President Donald Trump is now not just downplaying the coronavirus -- he's resorting to absurd historical allusions about great World War II leaders to try to disguise his culpability in 190,000 American deaths.
Trump ridiculously invoked former British Prime Minister Winston Churchill and former President Franklin Delano Roosevelt at a Thursday night rally, claiming that like them, he had tried hard to calm public panic in a dark hour.
It was a historically illiterate gambit, since unlike Trump in the pandemic, both statesmen leveled with their people about grave national crises.
But it reflected his struggle to explain his failure to tell the American people the truth about the seriousness of the virus -- even though he told Bob Woodward in interviews for his new book in February that it was "deadly stuff."
In a low-energy news conference earlier in the day, Trump doubled down on falsehood, declaring that "I did not lie" when he warned Woodward the pathogen was worse than the flu while publicly comparing it to the seasonal illness.

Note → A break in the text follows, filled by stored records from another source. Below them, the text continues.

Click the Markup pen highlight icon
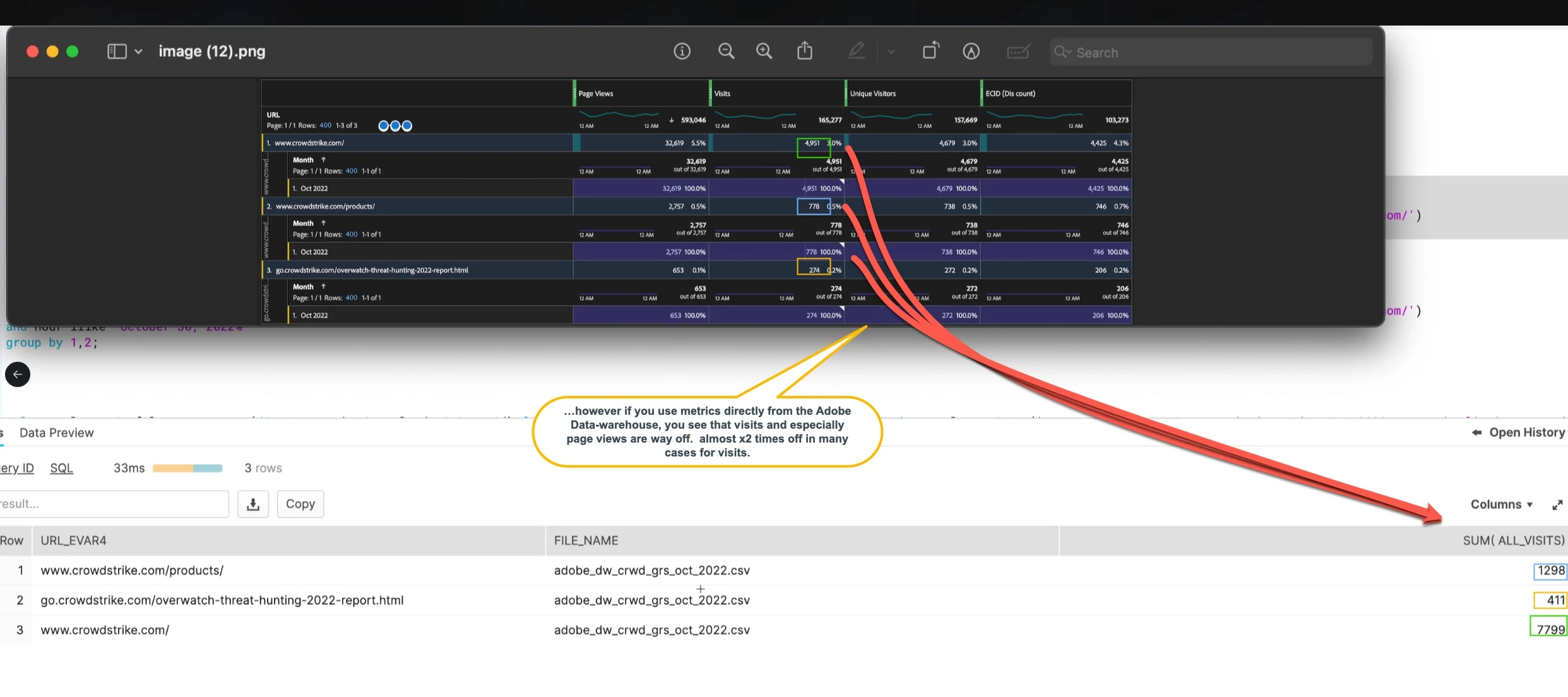The height and width of the screenshot is (697, 1568). 857,51
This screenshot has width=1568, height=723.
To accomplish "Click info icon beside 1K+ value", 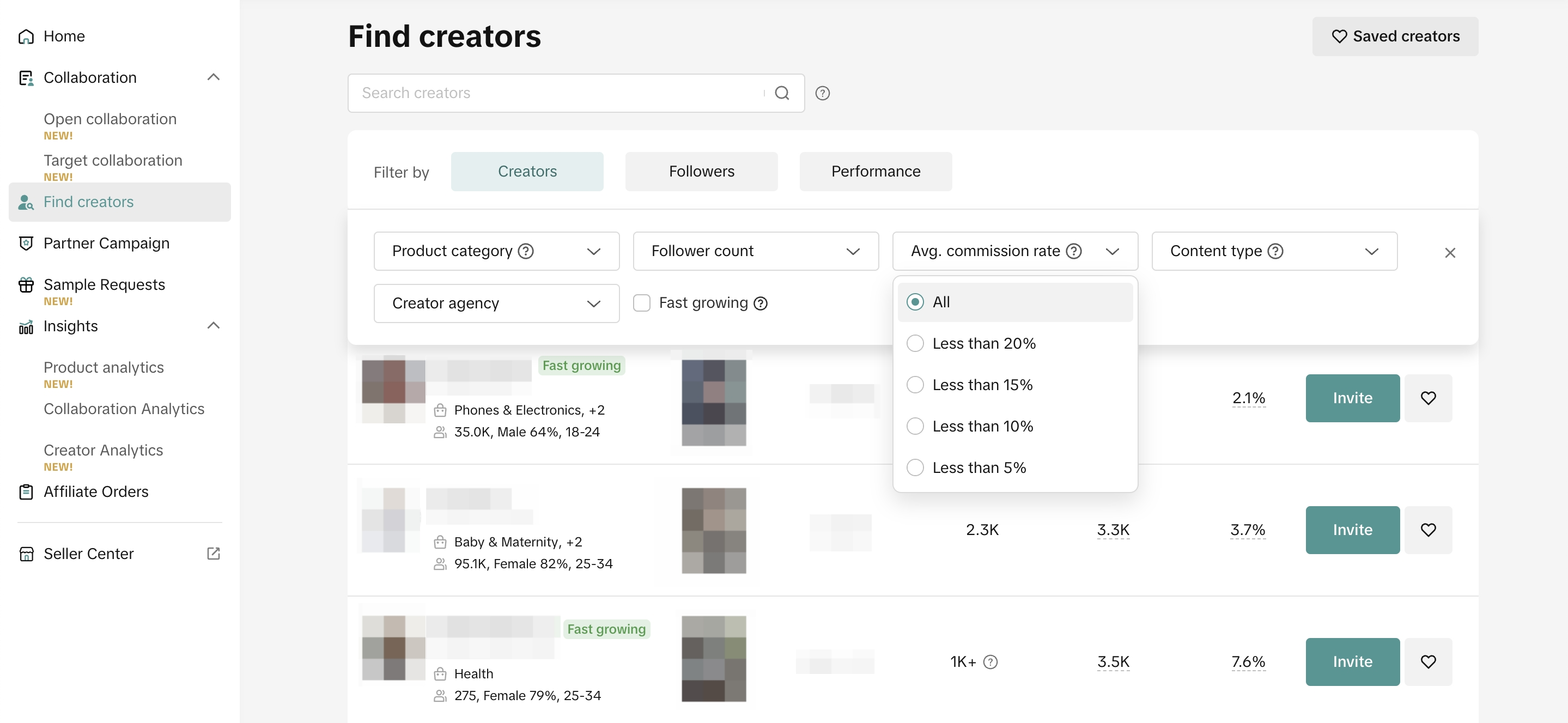I will coord(990,661).
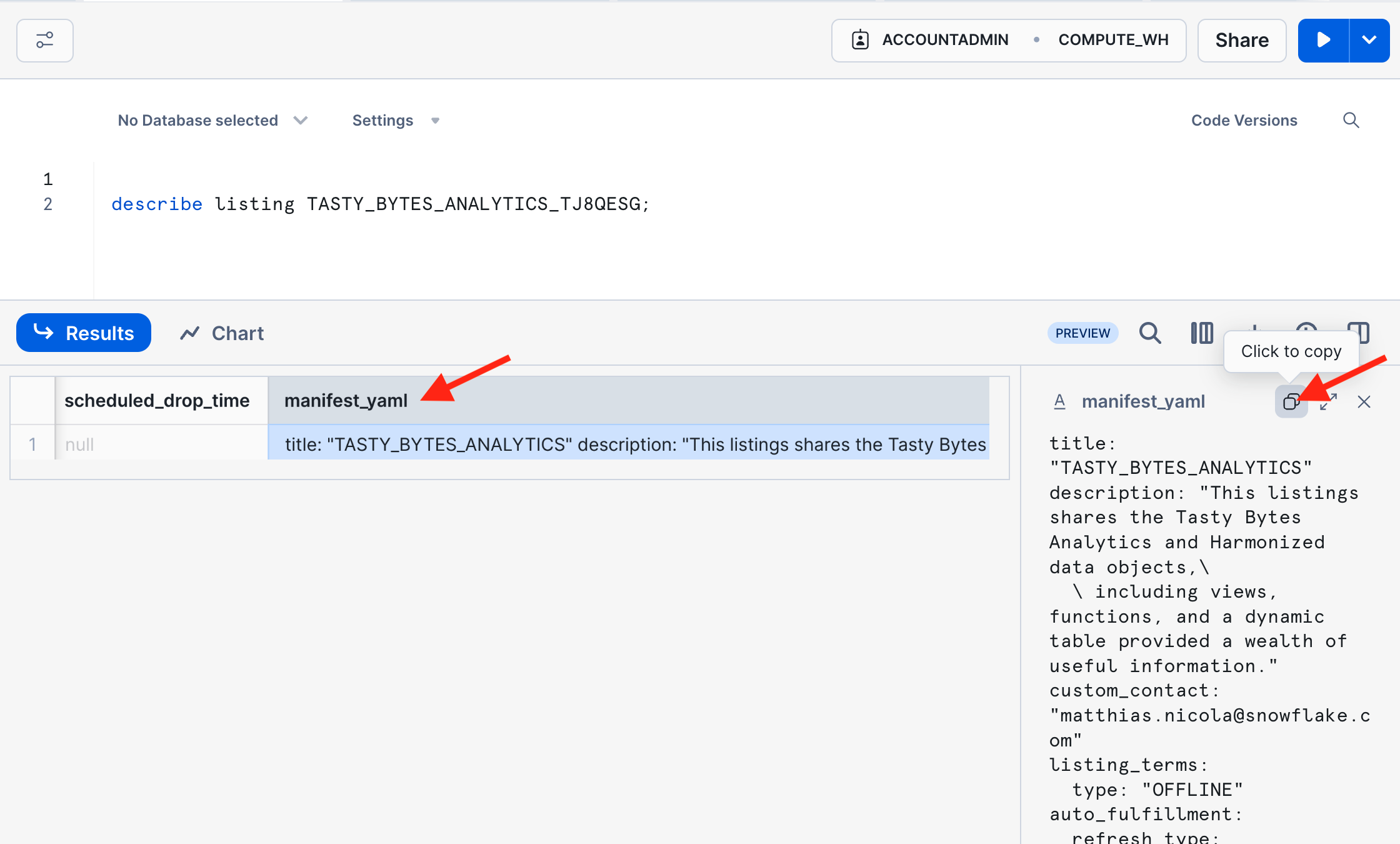Search in worksheet using magnifier icon
The image size is (1400, 844).
[x=1351, y=120]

In one stunning moment, he said that if the Washington Post reporter, whose book "Rage" comes out Tuesday, was so concerned about what was said in their taped conversations, he should have gone to the "authorities" so they could prepare the country. Of course, under the Constitution, the President is the ultimate authority and whether Trump likes it, the buck stops with him for the pandemic and every other national crisis.